_Problem_. Before repeating the entries below, strip out every picture and keep all else as it is.

_Task input_.
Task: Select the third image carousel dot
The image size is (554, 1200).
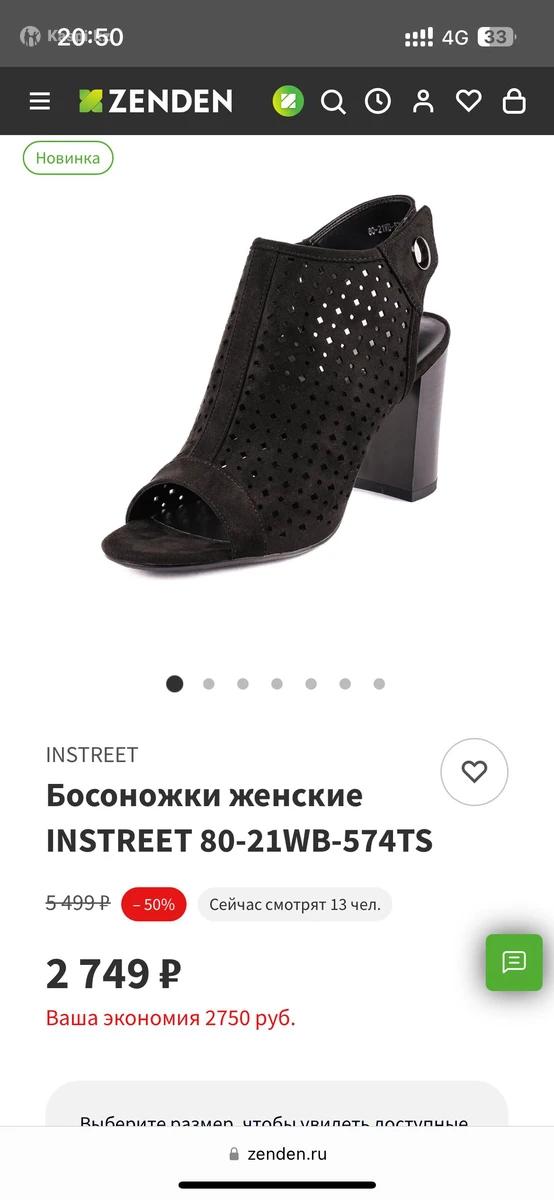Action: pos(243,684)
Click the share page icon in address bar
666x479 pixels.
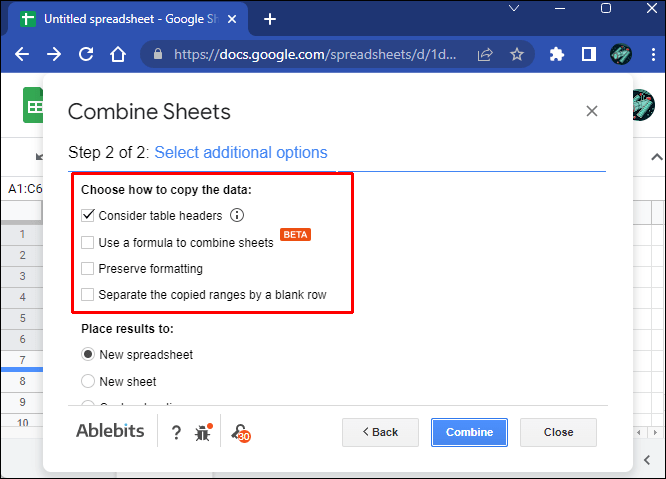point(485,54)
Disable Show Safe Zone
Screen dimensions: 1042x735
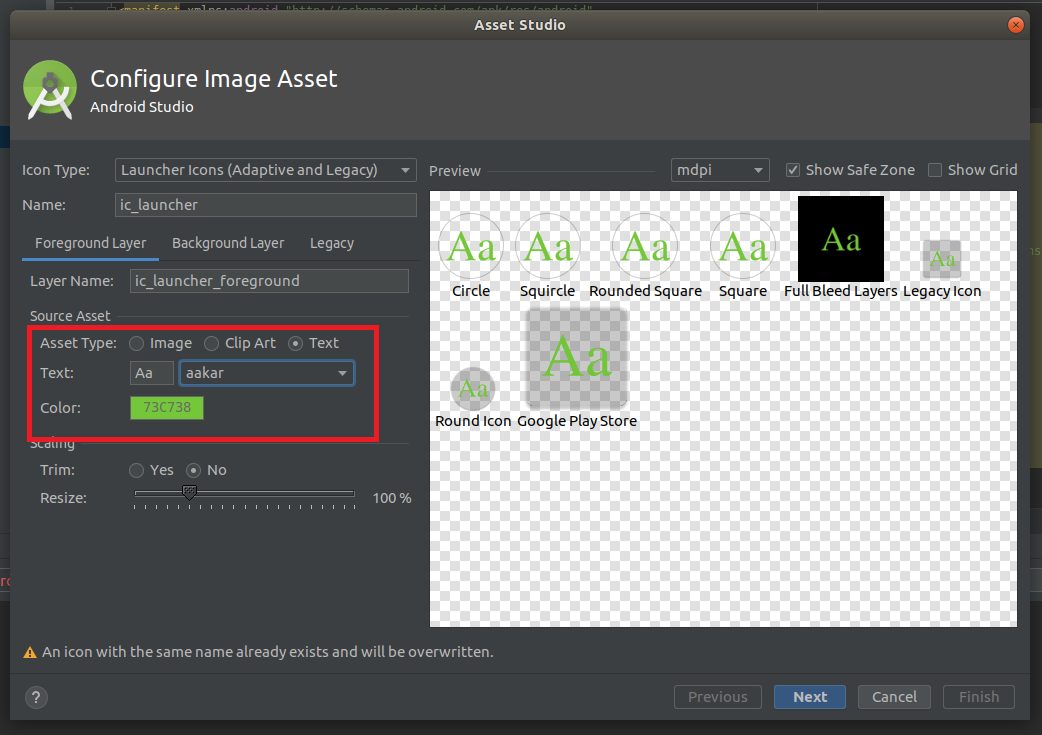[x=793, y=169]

_Result of the exercise_.
Task: Select the third image carousel dot
The image size is (554, 1200).
Action: pos(243,684)
Click the share page icon in address bar
666x479 pixels.
point(485,54)
Disable Show Safe Zone
Screen dimensions: 1042x735
[x=793, y=169]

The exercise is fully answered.